- [Required work]:
Can you copy out the entries below with every "Where should I click to" switched to "Where do I click to" and everything else left unchanged?

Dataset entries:
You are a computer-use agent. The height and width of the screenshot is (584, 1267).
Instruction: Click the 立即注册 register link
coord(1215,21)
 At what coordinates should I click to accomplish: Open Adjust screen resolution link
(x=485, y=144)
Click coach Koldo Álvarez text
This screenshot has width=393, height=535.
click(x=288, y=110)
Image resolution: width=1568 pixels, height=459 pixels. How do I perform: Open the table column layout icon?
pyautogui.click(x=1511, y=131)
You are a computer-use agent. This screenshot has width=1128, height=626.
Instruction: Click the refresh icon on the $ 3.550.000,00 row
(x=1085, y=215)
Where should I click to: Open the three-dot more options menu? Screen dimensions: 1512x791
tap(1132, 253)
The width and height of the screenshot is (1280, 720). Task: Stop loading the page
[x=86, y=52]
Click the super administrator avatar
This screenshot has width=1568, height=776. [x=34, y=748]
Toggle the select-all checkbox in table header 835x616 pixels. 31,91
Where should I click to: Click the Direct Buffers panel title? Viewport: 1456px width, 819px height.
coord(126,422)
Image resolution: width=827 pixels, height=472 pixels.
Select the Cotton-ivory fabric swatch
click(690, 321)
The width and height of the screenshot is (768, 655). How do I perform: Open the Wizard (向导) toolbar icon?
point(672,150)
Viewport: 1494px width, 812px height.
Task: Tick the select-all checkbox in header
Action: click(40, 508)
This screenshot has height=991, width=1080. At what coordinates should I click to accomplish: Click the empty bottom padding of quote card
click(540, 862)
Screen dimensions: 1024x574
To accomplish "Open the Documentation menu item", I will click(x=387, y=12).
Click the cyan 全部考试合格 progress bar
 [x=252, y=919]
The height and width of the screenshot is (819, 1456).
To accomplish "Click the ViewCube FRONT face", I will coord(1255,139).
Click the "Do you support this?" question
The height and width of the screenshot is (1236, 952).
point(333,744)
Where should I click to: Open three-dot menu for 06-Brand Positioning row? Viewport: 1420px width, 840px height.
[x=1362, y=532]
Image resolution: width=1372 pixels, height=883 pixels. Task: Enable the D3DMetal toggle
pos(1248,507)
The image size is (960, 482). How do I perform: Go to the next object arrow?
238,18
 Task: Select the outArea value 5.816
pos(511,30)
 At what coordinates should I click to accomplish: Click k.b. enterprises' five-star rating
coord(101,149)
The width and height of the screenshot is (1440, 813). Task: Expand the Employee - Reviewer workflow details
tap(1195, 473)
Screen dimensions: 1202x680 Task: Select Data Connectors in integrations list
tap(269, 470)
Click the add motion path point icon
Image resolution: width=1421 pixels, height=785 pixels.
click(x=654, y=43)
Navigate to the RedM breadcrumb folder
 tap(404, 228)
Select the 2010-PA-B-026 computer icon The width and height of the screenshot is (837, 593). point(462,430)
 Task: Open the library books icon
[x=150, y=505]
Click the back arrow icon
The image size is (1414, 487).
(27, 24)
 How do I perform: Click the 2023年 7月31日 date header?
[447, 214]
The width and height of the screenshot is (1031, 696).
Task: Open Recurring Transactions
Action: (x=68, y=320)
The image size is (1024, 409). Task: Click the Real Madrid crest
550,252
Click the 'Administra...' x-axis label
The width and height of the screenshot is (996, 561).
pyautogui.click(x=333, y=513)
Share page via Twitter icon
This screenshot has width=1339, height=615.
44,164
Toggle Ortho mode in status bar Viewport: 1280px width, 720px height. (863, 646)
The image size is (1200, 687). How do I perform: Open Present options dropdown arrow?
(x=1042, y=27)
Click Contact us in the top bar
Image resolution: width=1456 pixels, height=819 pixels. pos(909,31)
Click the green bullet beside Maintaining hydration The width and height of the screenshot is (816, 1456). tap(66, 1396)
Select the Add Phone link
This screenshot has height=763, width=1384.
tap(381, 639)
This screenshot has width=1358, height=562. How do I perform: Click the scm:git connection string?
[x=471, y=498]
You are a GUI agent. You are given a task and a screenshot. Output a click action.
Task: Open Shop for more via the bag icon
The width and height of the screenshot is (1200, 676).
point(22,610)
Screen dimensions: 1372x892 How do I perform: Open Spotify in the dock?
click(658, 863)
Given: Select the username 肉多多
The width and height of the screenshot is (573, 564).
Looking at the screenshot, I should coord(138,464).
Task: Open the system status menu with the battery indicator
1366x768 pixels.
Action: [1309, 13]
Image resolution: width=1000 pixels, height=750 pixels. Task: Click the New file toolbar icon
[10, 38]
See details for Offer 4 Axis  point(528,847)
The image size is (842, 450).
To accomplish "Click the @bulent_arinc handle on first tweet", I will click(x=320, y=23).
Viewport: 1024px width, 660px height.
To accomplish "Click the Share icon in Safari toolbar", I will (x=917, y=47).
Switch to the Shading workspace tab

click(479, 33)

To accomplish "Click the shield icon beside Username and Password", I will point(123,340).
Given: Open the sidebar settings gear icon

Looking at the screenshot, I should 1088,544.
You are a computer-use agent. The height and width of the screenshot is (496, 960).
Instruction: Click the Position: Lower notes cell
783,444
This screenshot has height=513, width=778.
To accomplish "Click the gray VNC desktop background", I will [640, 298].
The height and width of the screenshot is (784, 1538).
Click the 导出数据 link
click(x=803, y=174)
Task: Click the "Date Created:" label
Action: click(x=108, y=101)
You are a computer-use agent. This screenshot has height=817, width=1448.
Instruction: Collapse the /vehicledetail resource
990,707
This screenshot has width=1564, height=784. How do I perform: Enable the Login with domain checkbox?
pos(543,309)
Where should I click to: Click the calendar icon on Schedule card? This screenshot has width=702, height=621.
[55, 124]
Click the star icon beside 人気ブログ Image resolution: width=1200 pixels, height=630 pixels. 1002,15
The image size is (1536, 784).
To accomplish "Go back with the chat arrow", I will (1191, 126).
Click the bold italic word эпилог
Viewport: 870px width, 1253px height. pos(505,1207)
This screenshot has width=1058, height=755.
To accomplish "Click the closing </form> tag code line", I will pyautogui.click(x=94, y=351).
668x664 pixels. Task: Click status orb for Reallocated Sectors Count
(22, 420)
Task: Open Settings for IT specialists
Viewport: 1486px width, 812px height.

- [Output below]:
You are a computer-use agent. The height and width of the screenshot is (584, 1267).
Instruction: Click the 立即注册 register link
coord(1215,21)
 At what coordinates should I click to accomplish: Open Adjust screen resolution link
(x=485, y=144)
Click coach Koldo Álvarez text
This screenshot has width=393, height=535.
click(x=288, y=110)
Image resolution: width=1568 pixels, height=459 pixels. How do I perform: Open the table column layout icon?
pyautogui.click(x=1511, y=131)
You are a computer-use agent. This screenshot has width=1128, height=626.
Instruction: Click the refresh icon on the $ 3.550.000,00 row
(x=1085, y=215)
Where do I click to: Open the three-dot more options menu? Screen dimensions: 1512x791
tap(1132, 253)
The width and height of the screenshot is (1280, 720). Task: Stop loading the page
[x=86, y=52]
Click the super administrator avatar
This screenshot has width=1568, height=776. [x=34, y=748]
Toggle the select-all checkbox in table header 835x616 pixels. 31,91
Where do I click to: Click the Direct Buffers panel title? Viewport: 1456px width, 819px height.
coord(126,422)
Image resolution: width=827 pixels, height=472 pixels.
Select the Cotton-ivory fabric swatch
click(690, 321)
The width and height of the screenshot is (768, 655). How do I perform: Open the Wizard (向导) toolbar icon?
point(672,150)
Viewport: 1494px width, 812px height.
Task: Tick the select-all checkbox in header
Action: click(40, 508)
This screenshot has height=991, width=1080. At what coordinates should I click to accomplish: Click the empty bottom padding of quote card
click(540, 862)
Screen dimensions: 1024x574
To accomplish "Open the Documentation menu item", I will click(x=387, y=12).
Click the cyan 全部考试合格 progress bar
 [x=252, y=919]
The height and width of the screenshot is (819, 1456).
To accomplish "Click the ViewCube FRONT face", I will coord(1255,139).
Click the "Do you support this?" question
The height and width of the screenshot is (1236, 952).
point(333,744)
Where do I click to: Open three-dot menu for 06-Brand Positioning row? Viewport: 1420px width, 840px height.
[x=1362, y=532]
Image resolution: width=1372 pixels, height=883 pixels. Task: Enable the D3DMetal toggle
pos(1248,507)
The image size is (960, 482). How do I perform: Go to the next object arrow?
238,18
 Task: Select the outArea value 5.816
pos(511,30)
 At what coordinates should I click to accomplish: Click k.b. enterprises' five-star rating
coord(101,149)
The width and height of the screenshot is (1440, 813). Task: Expand the Employee - Reviewer workflow details
tap(1195, 473)
Screen dimensions: 1202x680 Task: Select Data Connectors in integrations list
tap(269, 470)
Click the add motion path point icon
Image resolution: width=1421 pixels, height=785 pixels.
click(x=654, y=43)
Navigate to the RedM breadcrumb folder
 tap(404, 228)
Select the 2010-PA-B-026 computer icon The width and height of the screenshot is (837, 593). point(462,430)
 Task: Open the library books icon
[x=150, y=505]
Click the back arrow icon
The image size is (1414, 487).
(27, 24)
 How do I perform: Click the 2023年 7月31日 date header?
[447, 214]
The width and height of the screenshot is (1031, 696).
Task: Open Recurring Transactions
Action: (x=68, y=320)
The image size is (1024, 409). Task: Click the Real Madrid crest
550,252
Click the 'Administra...' x-axis label
The width and height of the screenshot is (996, 561).
pyautogui.click(x=333, y=513)
Share page via Twitter icon
This screenshot has width=1339, height=615.
44,164
Toggle Ortho mode in status bar Viewport: 1280px width, 720px height. (863, 646)
The image size is (1200, 687). How do I perform: Open Present options dropdown arrow?
(x=1042, y=27)
Click Contact us in the top bar
Image resolution: width=1456 pixels, height=819 pixels. pos(909,31)
Click the green bullet beside Maintaining hydration The width and height of the screenshot is (816, 1456). tap(66, 1396)
Select the Add Phone link
This screenshot has height=763, width=1384.
tap(381, 639)
This screenshot has width=1358, height=562. How do I perform: Click the scm:git connection string?
[x=471, y=498]
You are a GUI agent. You are given a task and a screenshot. Output a click action.
Task: Open Shop for more via the bag icon
The width and height of the screenshot is (1200, 676).
point(22,610)
Screen dimensions: 1372x892 How do I perform: Open Spotify in the dock?
click(658, 863)
Given: Select the username 肉多多
The width and height of the screenshot is (573, 564).
Looking at the screenshot, I should coord(138,464).
Task: Open the system status menu with the battery indicator
1366x768 pixels.
Action: [1309, 13]
Image resolution: width=1000 pixels, height=750 pixels. Task: Click the New file toolbar icon
[10, 38]
See details for Offer 4 Axis  point(528,847)
The image size is (842, 450).
To accomplish "Click the @bulent_arinc handle on first tweet", I will click(x=320, y=23).
Viewport: 1024px width, 660px height.
To accomplish "Click the Share icon in Safari toolbar", I will (x=917, y=47).
Switch to the Shading workspace tab

click(479, 33)

To accomplish "Click the shield icon beside Username and Password", I will point(123,340).
Given: Open the sidebar settings gear icon

Looking at the screenshot, I should 1088,544.
You are a computer-use agent. The height and width of the screenshot is (496, 960).
Instruction: Click the Position: Lower notes cell
783,444
This screenshot has height=513, width=778.
To accomplish "Click the gray VNC desktop background", I will [640, 298].
The height and width of the screenshot is (784, 1538).
Click the 导出数据 link
click(x=803, y=174)
Task: Click the "Date Created:" label
Action: click(x=108, y=101)
You are a computer-use agent. This screenshot has height=817, width=1448.
Instruction: Collapse the /vehicledetail resource
990,707
This screenshot has width=1564, height=784. How do I perform: Enable the Login with domain checkbox?
pos(543,309)
Where do I click to: Click the calendar icon on Schedule card? This screenshot has width=702, height=621.
[55, 124]
Click the star icon beside 人気ブログ Image resolution: width=1200 pixels, height=630 pixels. 1002,15
The image size is (1536, 784).
To accomplish "Go back with the chat arrow", I will (1191, 126).
Click the bold italic word эпилог
Viewport: 870px width, 1253px height. pos(505,1207)
This screenshot has width=1058, height=755.
To accomplish "Click the closing </form> tag code line", I will pyautogui.click(x=94, y=351).
668x664 pixels. Task: Click status orb for Reallocated Sectors Count
(22, 420)
Task: Open Settings for IT specialists
Viewport: 1486px width, 812px height.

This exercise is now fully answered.